Throughout the 2012 election cycle, we’ve been fascinated with idea of visualizing realtime election results. On election day starting when voting concludes on the East Coast, newsrooms race to process and visualize vote totals in each of the 50 states, 435 congressional districts, and 3,200 counties across the country. The Associated Press provides a feed of results data aggregated from staff deployed across the country on eight minute intervals. Since nearly all news outlets subscribe to this data, the race to report results first is really about having an incredibly short time to publish, while maintaining a steadfast focus on reliability during what’s often the highest traffic night for news websites. The excitement of the night and availability of a reliable source of fast data make this a really exciting problem to solve.
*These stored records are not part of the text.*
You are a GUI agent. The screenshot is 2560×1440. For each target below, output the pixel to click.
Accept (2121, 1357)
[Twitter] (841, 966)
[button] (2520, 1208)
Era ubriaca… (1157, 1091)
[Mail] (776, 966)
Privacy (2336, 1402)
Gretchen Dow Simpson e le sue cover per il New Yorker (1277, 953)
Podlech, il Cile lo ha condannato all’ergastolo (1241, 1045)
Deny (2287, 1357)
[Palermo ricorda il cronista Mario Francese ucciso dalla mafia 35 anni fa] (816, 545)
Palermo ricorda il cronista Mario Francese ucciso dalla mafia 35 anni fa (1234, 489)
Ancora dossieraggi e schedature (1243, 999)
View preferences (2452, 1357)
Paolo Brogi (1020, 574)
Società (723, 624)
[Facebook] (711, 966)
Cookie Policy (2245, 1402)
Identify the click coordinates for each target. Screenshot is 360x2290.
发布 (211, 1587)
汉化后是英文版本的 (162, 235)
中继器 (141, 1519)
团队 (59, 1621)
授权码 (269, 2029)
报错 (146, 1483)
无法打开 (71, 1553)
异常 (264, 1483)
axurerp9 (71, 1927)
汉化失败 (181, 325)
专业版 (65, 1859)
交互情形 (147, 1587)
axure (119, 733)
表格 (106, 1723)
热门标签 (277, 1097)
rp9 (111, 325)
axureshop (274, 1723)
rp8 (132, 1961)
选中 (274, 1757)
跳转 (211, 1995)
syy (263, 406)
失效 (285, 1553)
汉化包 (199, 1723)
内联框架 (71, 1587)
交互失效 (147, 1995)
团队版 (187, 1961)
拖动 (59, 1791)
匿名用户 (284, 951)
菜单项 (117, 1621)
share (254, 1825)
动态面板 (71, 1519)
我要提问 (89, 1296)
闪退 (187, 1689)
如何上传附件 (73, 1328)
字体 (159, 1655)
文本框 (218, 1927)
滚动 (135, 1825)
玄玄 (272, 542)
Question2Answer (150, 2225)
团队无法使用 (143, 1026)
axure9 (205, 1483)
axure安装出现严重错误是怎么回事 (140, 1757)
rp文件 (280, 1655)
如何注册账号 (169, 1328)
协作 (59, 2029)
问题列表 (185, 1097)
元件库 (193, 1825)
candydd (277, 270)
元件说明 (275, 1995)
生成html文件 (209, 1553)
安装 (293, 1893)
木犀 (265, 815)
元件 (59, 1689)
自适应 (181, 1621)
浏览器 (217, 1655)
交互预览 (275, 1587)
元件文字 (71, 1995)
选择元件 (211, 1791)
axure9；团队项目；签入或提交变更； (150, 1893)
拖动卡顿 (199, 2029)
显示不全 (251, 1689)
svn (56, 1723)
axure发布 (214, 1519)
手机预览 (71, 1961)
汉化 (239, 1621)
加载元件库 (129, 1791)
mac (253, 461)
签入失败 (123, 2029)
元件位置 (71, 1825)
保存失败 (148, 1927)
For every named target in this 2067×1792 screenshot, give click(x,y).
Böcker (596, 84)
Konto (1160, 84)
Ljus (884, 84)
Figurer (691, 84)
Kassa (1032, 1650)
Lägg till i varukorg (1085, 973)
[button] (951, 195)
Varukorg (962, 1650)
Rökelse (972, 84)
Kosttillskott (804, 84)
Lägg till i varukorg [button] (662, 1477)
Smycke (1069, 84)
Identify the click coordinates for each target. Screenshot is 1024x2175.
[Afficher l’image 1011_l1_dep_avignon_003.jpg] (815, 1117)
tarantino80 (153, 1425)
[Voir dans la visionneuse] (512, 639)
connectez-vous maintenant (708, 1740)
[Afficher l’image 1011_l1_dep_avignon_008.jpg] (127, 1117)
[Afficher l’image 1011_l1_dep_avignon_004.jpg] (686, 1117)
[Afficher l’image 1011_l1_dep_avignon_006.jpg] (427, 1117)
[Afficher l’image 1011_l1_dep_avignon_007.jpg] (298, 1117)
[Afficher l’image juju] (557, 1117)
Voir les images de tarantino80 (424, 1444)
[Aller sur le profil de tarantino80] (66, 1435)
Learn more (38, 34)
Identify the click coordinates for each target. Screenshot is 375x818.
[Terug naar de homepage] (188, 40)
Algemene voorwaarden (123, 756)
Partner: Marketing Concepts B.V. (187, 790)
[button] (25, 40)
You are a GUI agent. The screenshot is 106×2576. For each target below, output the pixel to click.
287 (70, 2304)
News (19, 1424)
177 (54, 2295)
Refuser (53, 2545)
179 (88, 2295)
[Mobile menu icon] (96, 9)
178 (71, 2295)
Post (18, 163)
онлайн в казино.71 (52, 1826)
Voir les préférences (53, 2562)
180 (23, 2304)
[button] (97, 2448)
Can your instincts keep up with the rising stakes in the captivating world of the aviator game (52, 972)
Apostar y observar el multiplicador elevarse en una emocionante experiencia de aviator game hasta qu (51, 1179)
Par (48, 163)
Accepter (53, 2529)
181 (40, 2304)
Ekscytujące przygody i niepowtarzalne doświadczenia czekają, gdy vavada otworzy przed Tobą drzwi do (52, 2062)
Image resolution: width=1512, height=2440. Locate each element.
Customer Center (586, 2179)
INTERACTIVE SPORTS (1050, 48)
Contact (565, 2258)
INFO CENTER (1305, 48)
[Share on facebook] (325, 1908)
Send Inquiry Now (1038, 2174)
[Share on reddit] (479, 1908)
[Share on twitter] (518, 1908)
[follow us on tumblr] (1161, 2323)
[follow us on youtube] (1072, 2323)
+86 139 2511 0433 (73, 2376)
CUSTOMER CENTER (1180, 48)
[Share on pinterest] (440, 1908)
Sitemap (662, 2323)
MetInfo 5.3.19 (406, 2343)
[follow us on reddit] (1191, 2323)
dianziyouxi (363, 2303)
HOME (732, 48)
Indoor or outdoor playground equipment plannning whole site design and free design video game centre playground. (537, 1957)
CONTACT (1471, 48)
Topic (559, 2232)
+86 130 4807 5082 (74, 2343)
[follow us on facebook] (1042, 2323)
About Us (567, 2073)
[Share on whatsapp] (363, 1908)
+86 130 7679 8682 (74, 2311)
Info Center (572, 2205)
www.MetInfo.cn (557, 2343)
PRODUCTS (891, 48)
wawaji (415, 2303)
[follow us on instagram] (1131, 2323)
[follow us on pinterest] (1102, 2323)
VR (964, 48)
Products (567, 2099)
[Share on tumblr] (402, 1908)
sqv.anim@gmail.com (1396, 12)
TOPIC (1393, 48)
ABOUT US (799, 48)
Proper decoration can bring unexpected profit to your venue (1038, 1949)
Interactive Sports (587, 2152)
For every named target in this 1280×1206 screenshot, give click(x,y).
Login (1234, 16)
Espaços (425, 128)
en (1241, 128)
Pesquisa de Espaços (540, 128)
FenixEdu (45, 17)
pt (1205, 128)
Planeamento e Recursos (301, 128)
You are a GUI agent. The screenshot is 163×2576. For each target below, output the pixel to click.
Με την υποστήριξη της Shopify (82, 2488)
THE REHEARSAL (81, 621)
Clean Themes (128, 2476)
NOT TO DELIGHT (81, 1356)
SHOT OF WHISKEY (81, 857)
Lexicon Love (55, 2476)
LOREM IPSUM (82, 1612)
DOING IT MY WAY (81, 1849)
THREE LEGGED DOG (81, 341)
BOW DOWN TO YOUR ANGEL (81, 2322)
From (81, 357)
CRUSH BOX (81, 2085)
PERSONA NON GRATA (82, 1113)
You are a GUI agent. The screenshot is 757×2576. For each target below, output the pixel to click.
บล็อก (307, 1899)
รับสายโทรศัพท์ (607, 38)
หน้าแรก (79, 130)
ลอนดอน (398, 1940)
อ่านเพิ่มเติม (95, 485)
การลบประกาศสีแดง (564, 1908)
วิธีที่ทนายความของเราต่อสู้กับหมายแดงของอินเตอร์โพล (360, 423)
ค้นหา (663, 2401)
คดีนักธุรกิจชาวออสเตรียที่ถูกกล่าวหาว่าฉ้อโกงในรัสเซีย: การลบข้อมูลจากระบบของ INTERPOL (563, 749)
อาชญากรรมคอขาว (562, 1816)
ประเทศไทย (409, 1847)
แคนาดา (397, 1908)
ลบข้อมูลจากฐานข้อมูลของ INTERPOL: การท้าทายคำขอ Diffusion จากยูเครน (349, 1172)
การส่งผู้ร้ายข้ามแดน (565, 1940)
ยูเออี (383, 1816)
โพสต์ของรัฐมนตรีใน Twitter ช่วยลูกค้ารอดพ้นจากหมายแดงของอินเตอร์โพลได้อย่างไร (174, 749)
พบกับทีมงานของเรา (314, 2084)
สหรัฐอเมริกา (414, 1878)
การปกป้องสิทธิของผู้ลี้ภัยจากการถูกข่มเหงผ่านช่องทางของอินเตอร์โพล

In the thick of a massive redesign and brand overhaul across all printed and electronic media, USA TODAY brought on our team to help them build a new realtime election mapping platform. Our work culminated in a responsively designed web application that powered a full screen dashboard, a smart phone and tablet view, and eight different embeddable views used throughout election night on the USATODAY.com homepage and several topic and article pages. Here’s how we built it.The maps
Our first decision was around how to render the maps in a way that would maximize reliability while reducing time to update. We considered a few options for this:
We chose D3.js to handle SVG map generation. D3 provides a simple interface for building SVGs, as well as native support for map projections and transitions. Since it doesn’t get bogged down with supporting legacy browsers without SVG support, we switched over to R2D3 for versions of Internet Explorer less than IE9.
D3’s projection support includes Mercator and Albers, as well as an option to set your own. For national views we used an Albers projection, but for state-wide views we instead used the spherical Mercator projection in MapBox.js so we could overlay the maps on the MapBox terrain layer. This was relatively easy to do — depending on the map’s zoom level, we changed the projection function. We also used D3 to animate the reprojection process for a smooth transition effect.Geodata processing
Our maps required two inputs: geographic data for the shapes of and election results values for each political division. We used Census shape files for states and counties, and newly redistricted congressional districts from Azavea. The source shape files were several megabytes each, so we needed to simplify their geographic detail considerably to get them small enough to transfer over the internet load in the browser. Our target was no more than 300kb gzip compressed size per file.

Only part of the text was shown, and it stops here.